Abbildung 2: Häufigkeit genetischer Veränderungen in Genen, die m6A-Autoren, Leser und Radiergummis über verschiedene Krebsarten hinweg codieren. Die Analyse basiert auf Daten aus dem TCGA-Pan-Krebs-Atlas, der 10.967 Proben von 10.953 Patienten aus 32 Krebsstudien umfasst. Bitte klicken Sie hier, um eine größere Version dieser Abbildung anzusehen.

Abbildung 3: Expressionsanomalien in Genen, die m6A-Autoren, Leser und Radiergummis codieren. (A) Die Überexpression (rote Balken) und Unterexpression (blaue Balken) aller Gene werden angezeigt. Daten aus GTEx und TCGA wurden verwendet, um normale und Brustkrebsproben zu vergleichen. (B) Diese Abbildung zeigt einen Vergleich der individuellen Genexpression bei normalen und Brustkrebspatientinnen. Xena verwendet Welchs t-Test, um die p-Werte für jedes Gen zu bestimmen. Bitte klicken Sie hier, um eine größere Version dieser Abbildung anzusehen.

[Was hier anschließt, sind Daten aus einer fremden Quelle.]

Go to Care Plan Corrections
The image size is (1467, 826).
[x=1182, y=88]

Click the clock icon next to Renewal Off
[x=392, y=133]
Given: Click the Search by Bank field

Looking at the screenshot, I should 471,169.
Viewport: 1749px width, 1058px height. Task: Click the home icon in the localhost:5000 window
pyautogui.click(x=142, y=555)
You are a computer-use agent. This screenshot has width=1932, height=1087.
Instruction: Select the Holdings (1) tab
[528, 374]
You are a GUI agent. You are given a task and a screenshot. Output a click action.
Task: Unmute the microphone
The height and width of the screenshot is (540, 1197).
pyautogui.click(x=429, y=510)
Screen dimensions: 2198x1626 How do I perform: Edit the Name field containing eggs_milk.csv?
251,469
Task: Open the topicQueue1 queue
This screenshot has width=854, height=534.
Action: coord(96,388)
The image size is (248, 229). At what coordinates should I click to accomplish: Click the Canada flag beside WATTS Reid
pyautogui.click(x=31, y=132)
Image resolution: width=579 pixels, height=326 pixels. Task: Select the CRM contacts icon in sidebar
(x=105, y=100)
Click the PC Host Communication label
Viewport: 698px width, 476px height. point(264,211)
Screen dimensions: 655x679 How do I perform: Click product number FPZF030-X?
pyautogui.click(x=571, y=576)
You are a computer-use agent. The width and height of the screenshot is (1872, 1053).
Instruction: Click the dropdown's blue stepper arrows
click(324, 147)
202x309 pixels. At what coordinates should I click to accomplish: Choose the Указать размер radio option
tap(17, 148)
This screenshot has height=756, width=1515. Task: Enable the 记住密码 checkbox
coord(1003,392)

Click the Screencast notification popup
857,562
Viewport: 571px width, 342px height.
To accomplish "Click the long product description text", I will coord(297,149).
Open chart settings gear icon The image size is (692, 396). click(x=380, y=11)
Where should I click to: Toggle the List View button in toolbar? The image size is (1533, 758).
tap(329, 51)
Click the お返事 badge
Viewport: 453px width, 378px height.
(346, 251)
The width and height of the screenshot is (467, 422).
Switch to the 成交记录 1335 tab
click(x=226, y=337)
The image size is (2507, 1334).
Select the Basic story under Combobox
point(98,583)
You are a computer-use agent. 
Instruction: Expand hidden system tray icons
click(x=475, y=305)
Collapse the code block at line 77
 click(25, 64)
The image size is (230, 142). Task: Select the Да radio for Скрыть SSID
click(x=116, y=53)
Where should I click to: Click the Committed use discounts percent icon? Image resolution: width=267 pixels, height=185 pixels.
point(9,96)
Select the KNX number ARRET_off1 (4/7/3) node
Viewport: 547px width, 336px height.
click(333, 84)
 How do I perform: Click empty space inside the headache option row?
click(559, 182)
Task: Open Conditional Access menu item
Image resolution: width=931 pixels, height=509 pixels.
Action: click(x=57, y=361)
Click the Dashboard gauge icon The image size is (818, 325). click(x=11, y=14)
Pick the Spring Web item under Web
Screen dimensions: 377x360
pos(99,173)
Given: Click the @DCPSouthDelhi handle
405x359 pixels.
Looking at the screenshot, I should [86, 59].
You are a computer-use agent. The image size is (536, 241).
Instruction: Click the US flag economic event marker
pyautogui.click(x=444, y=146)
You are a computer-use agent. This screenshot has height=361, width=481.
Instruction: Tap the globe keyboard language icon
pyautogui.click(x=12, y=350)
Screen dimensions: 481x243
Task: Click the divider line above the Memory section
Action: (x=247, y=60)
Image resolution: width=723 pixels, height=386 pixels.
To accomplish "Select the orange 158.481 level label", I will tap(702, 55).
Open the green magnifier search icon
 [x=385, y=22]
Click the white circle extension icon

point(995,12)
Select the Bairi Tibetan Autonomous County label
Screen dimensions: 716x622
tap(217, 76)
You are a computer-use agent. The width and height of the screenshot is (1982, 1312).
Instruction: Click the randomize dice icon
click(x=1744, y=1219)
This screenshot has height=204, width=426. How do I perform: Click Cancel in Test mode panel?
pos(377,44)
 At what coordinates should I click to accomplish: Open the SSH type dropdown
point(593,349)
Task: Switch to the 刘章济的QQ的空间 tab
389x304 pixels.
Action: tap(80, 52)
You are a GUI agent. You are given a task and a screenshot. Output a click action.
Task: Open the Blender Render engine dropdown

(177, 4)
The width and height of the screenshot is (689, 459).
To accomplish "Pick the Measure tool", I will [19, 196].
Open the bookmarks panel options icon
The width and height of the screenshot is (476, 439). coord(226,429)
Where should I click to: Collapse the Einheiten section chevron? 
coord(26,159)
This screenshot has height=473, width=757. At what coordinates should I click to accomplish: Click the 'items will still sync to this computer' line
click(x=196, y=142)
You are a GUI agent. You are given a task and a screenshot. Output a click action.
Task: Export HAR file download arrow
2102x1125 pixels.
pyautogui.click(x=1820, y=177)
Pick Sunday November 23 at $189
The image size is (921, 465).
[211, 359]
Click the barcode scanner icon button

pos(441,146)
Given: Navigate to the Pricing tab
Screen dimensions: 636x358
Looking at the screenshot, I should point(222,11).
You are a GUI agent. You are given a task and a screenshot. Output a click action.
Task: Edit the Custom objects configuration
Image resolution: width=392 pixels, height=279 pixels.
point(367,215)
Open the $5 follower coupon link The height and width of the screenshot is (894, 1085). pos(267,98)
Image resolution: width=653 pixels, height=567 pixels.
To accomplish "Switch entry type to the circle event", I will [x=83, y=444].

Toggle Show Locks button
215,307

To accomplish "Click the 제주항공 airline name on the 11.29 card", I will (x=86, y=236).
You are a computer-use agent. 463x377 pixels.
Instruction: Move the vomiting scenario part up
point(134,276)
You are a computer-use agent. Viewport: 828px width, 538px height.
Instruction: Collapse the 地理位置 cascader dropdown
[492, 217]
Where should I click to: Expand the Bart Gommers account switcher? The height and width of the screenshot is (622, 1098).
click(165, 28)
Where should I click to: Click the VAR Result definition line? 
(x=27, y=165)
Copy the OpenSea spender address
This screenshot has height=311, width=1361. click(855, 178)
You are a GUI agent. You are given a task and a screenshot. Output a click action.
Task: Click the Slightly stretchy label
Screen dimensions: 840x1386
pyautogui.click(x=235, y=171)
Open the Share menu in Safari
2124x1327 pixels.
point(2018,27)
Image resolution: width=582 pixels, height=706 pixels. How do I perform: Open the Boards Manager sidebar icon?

Abbildung 4: Ausdrucksprofile von m6A-Autoren, Lesern und Radiergummis sowie deren Zusammenhang mit der Prognose bei Brustkrebs. Kaplan-Meier-Überlebenskurven zeigen das Gesamtüberleben des Patienten, wobei die X-Achse die Zeit (Monate) und die Y-Achse die Gesamtüberlebenswahrscheinlichkeit darstellt. Rote Linien stehen für die Gruppe mit hohem Ausdruck, während schwarze Linien für die Gruppe mit niedrigem Ausdruck stehen. Die Patienten wurden anhand der medianen Genexpressionswerte geschichtet. p-Werte wurden mittels des Log-Rank-Tests bestimmt. Bitte klicken Sie hier, um eine größere Version dieser Abbildung anzusehen.
Ergänzende Abbildung: Mitglieder der m6A-Regulatoren zeigen keine signifikante Korrelation mit dem Gesamtüberleben des Patienten, wie die Kaplan-Meier-Überlebenskurven zeigen. Rote Linien stehen für die Gruppe mit hohem Ausdruck, während schwarze Linien für die Gruppe mit niedrigem Ausdruck stehen. Bitte klicken Sie hier, um diese Datei herunterzuladen.
| Typ | Gen-Symbol |
| Autoren | METTL3 |
| METTL14 |
| ZC3H13 |
| WTAP |
| RBM15 |
| RBM15B |
| METTL16 |
| CBLL1 |
| KIAA1429/VIRMA |
| Leser | YTHDF1 |
| YTHDF2 |
| YTHDF3 |
| YTHDC1 |
| YTHDC2 |
| HNRNPA2B1 |
| HNRNPC |
| HNRNPG/RBMX |
| IGF2BP1 |
| IGF2BP2 |
| IGF2BP3 |
| CNBP |
| ELAVL1 |
| SND1 |
| PRRC2A |
| PRRC2B |
| PRRC2C |
| EIF3A |
| FMR1 |
| FXR1 |
| FXR2 |
| LRPPRC |
| MSI2 |
| Radiergummis | ALKBH5 |
| FTO |
Tabelle 1: Gene, die Autoren, Leser und Radiergummis von m6A kodieren. Tabelle 1 gibt einen Überblick über die wichtigsten Genfamilien, die für die Installation, Erkennung und Entfernung der m6A-Modifikation in eukaryotischer RNA verantwortlich sind.